De eerste (vriendschappelijke wedstrijd werd gespeeld op 15 augustus 1931 tegen Blauw-Wit uit Losser ter ere van de opening van het voetbalveld aan de Ekersdijk, waar thans de Kloostertuin op Dolphia ligt. Als voorwedstrijd diende een gekostumeerde voetbalwedstrijd vertoond door leden van Toneelvereniging “Dilettant”. De vreemde buitelingen en grimassen van de sterren werkten aanstekelijk op de lachspieren van de vele toeschouwers, maar trokken ook de aandacht van de plaatselijke autoriteiten. Het was namelijk opgevallen dat een als marechaussee verklede speler door zijn kleding het prestige van de overheid geweld aandeed. Protesteren en discussiëren ten spijt. De marechaussee ging op de bon en moest een boete van 50 cent betalen.
Sportlust begon in de zaterdagafdeling van de T.V.B (Twentsche Voetbalbond), toch na één seizoen ging men naar de toen opgerichte C.N.V.B. (Christelijke Nederlandse
Voetbalbond). Na de fusie in 1940 keerde Sportlust terug in de T.V.B. Sportief gezien heeft Sportlust in al die jaren na de oorlog steeds gependeld tussen T.V.B. en K.N.V.B..
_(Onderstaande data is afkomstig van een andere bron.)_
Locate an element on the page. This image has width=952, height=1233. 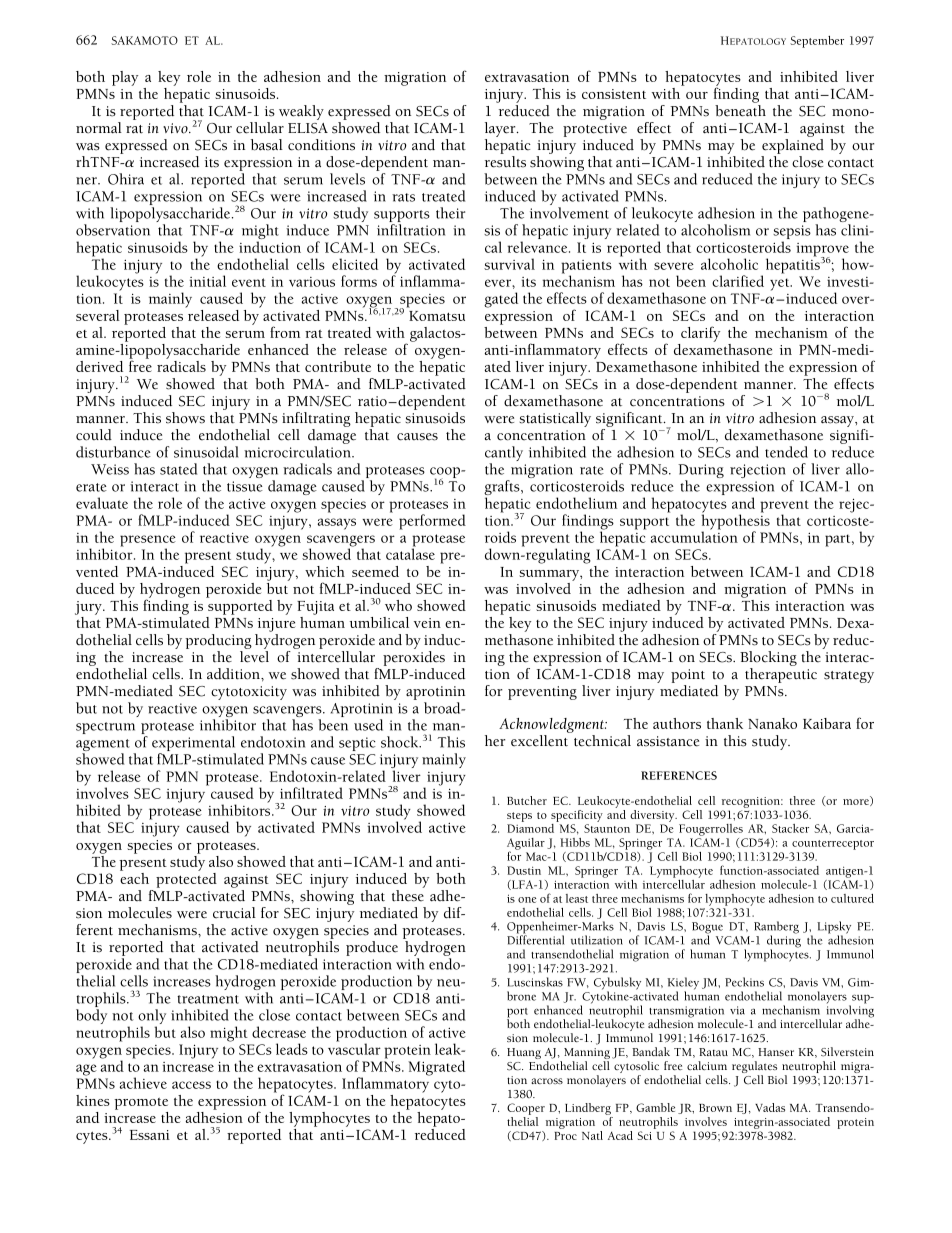
protected is located at coordinates (186, 880).
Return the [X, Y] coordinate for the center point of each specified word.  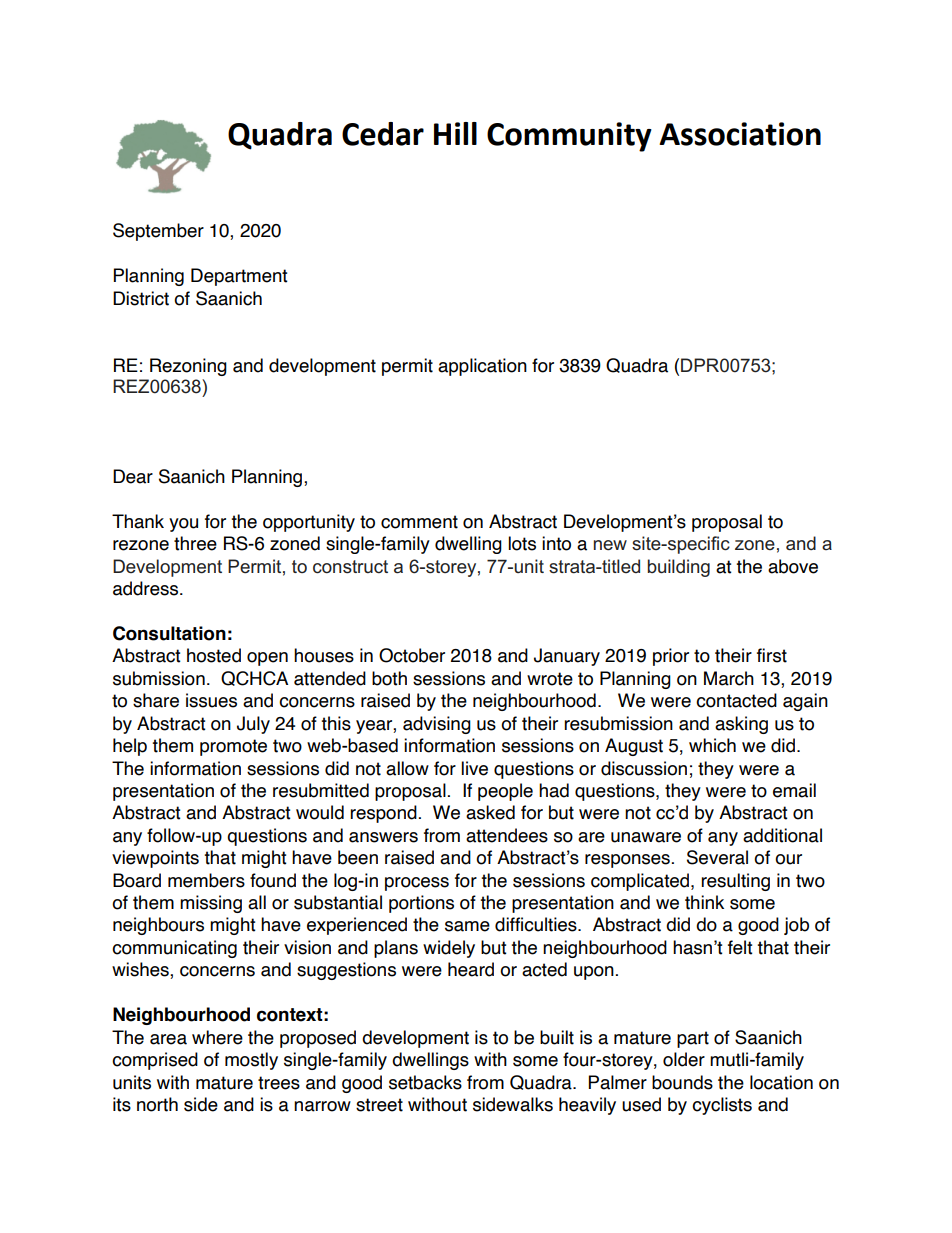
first [772, 655]
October [412, 655]
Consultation [169, 633]
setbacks [425, 1082]
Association [740, 134]
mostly [251, 1061]
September [158, 232]
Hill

Op zaterdag 17 oktober 1931 zou het dan gebeuren: de eerste competitiewedstrijd! Met een geweldige inzet en sprankelend voetbal speelde: “Sportlust” de onderwijzersploeg Quick 1 uit Enschede van het veld. Listige boogballetjes en harde punters brachten de stand op 6-1 voor de oranjehemden. In de zaterdagcompetitie van de Twentsche Voetbalbond speelden toendertijd, Quick, Achilles, Sparta en Blauw-Wit uit Losser. In het seizoen 1932-1933 meende een groot deel van de C.J.M.V. “Eben Haëzer” dat Sportlust toe moest treden tot de Christelijke Nederlandse Voetbalbond. En zo gebeurde dat dan ook. Of een wedstrijd nu met dikke cijfers gewonnen of verloren werd, het bestuur van Sportlust achtte het vroeger niet nodig om na de wedstrijd nog wat na te kaarten of een borreltje te drinken. “Inpakken en wegwezen was het parool”. Als de spelers en supporters toch nog wilden toasten of het verdriet wilden wegdrinken, dan kon iedereen op eigen gelegenheid gaan. Maar beslist niet onder de vlag van Sportlust. Maar regels zijn er om tegen te zondigen. Dat is nu zo, maar was vroeger beslist niet anders. Toen een speler in een uitwedstrijd een lokaliteit opzocht waar alcoholische dranken werden verkocht was: “Leiden in last”.
Het bestuur betrapte een boosdoener op heterdaad, toen hij met het glas aan zijn mond zijn laatste teug wegslikte. Voorzitter Schuurman was het die de straf uitsprak, drie wedstrijden voorwaardelijke schorsing. De speler hield bij hoog en laag vol dat het geen jenever, maar een gewoon glas water was geweest. Het bestuur bleek onverbiddelijk en bleef bij haar besluit. Later sprak voorzitter Schuurman de historische woorden: “Dat de speler hem dan eerst maar had moeten laten proeven”.